Letztendlich bedienen die kreativen Produktinitiatoren damit aber nur eine riesige Nachfrage nach Triple-A-Produkten, die etwas mehr Rendite abwerfen als ein Portefeuille von Pfandbriefen, Staatsanleihen hoher Bonität oder Anleihen erstklassiger Unternehmen. Insbesondere institutionelle Anleger freuen sich, wenn sie für das gleiche Risikogewicht in der Bilanz prospektiv deutlich mehr Basispunkte auf der Renditeseite verdienen können. Der FIGSCO-Deal könnte laut IFR Markets in deren Bücher mit einem Risikogewicht von 20% eingehen.

Die Suche nach kreativen Anlagekonzepten für das Niedrigzinsumfeld ist auch hierzulande in vollem Gange. Letztlich muss sich der Regulator auch an die eigene Nase fassen, denn er zwingt Kapitalverwaltungsgesellschaften, Banken, Versicherungen und öffentliche Institutionen in einen Spagat: Immer höhere regulatorische Auflagen an die Kapitalstruktur, die Risikovorsorge, Anlagepolitik, Beratung auf der einen Seite, stehen der Nachfrage der Kleinanleger und Sparer nach einer real angemessen Verzinsung auf ihre Einlagen gegenüber. Zumal: Ein absehbares Ende der Niedrigzinsphase ist noch nicht in Sicht, denn die Zentralbanken sehen sich selbst nicht in der Verantwortung. (Siehe hierzu den Artikel Fed gibt Freibrief zum Spekulieren.)

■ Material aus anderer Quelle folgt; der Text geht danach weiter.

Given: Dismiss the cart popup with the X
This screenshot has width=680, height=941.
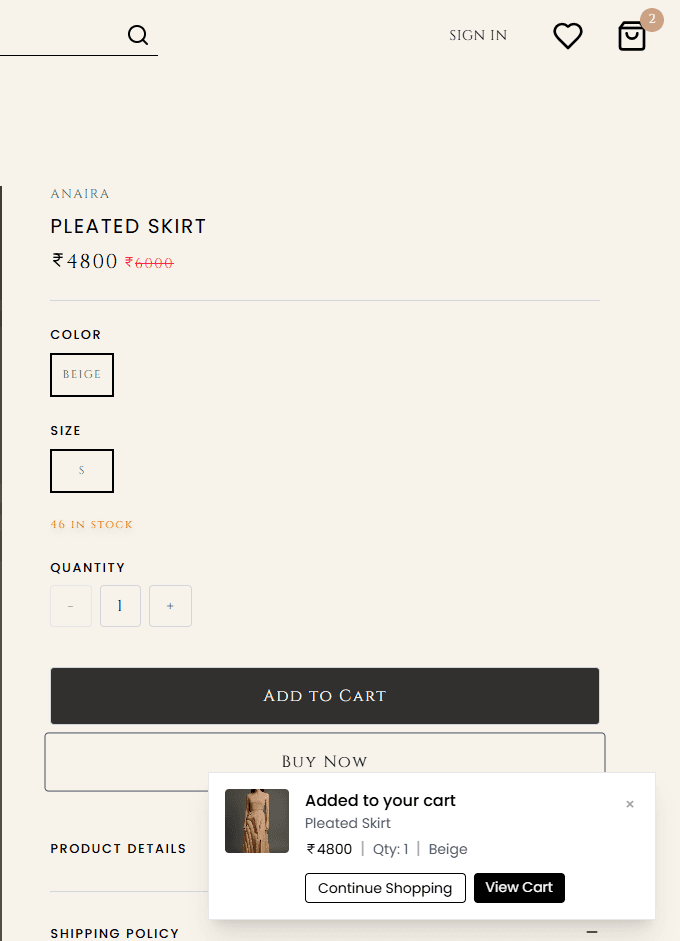Looking at the screenshot, I should (630, 804).
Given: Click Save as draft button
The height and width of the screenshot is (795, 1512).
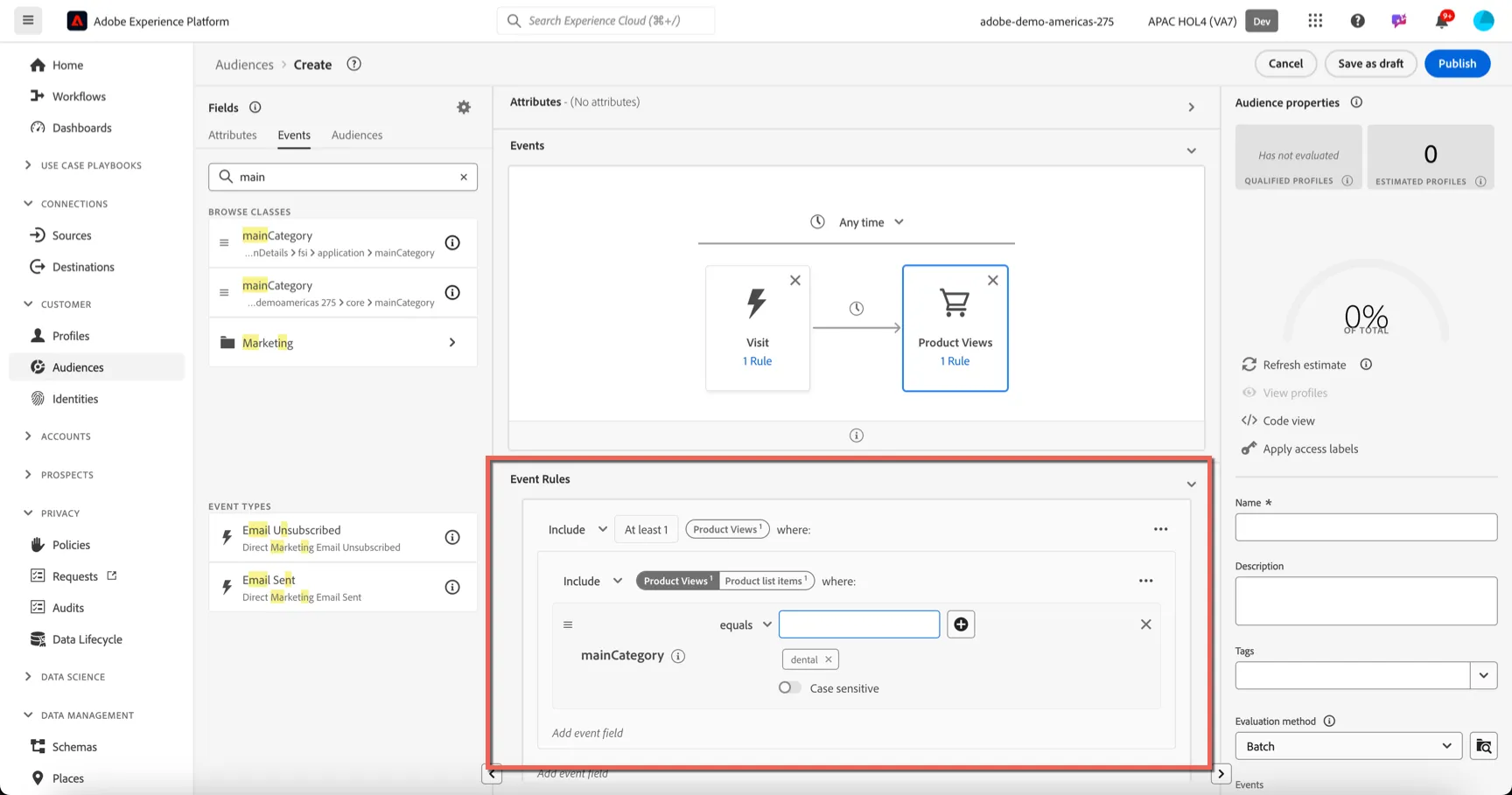Looking at the screenshot, I should (x=1370, y=63).
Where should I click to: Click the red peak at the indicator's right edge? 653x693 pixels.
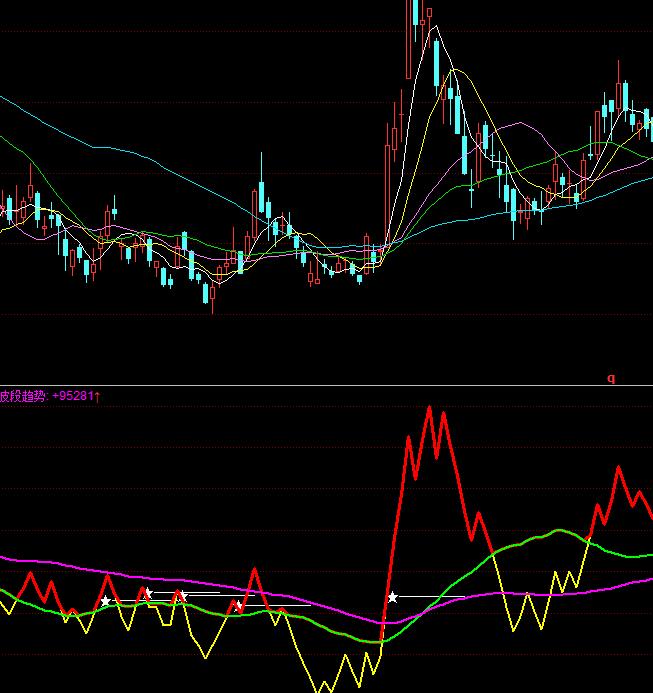tap(619, 468)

Dass Wallstreet und Fondsindustrie für dieses Dilemma kreative Lösungen suchen müssen, da ein Großteil der Marktteilnehmer „sicher“ investieren muss, lässt erahnen, dass hier der Grundsatz eines vernünftigen Risiko-Rendite-Ansatzes leidet.

Mancher Marktteilnehmer, der freier agieren kann und wohl kalkuliert begrenzte Risiken in transparenten aktiven oder passiven Anlagestrategien eingegangen ist, kann vermutlich in diesem Kontext auf Jahressicht nur über seine erzielten Renditen schmunzeln.

Disclaimer: Die im Blog zum Ausdruck gebrachten Einschätzungen sind die persönliche Meinung des Autors und spiegeln nicht in jedem Fall die Meinung der FondsConsult Research AG oder der €uro Advisor Services GmbH wider.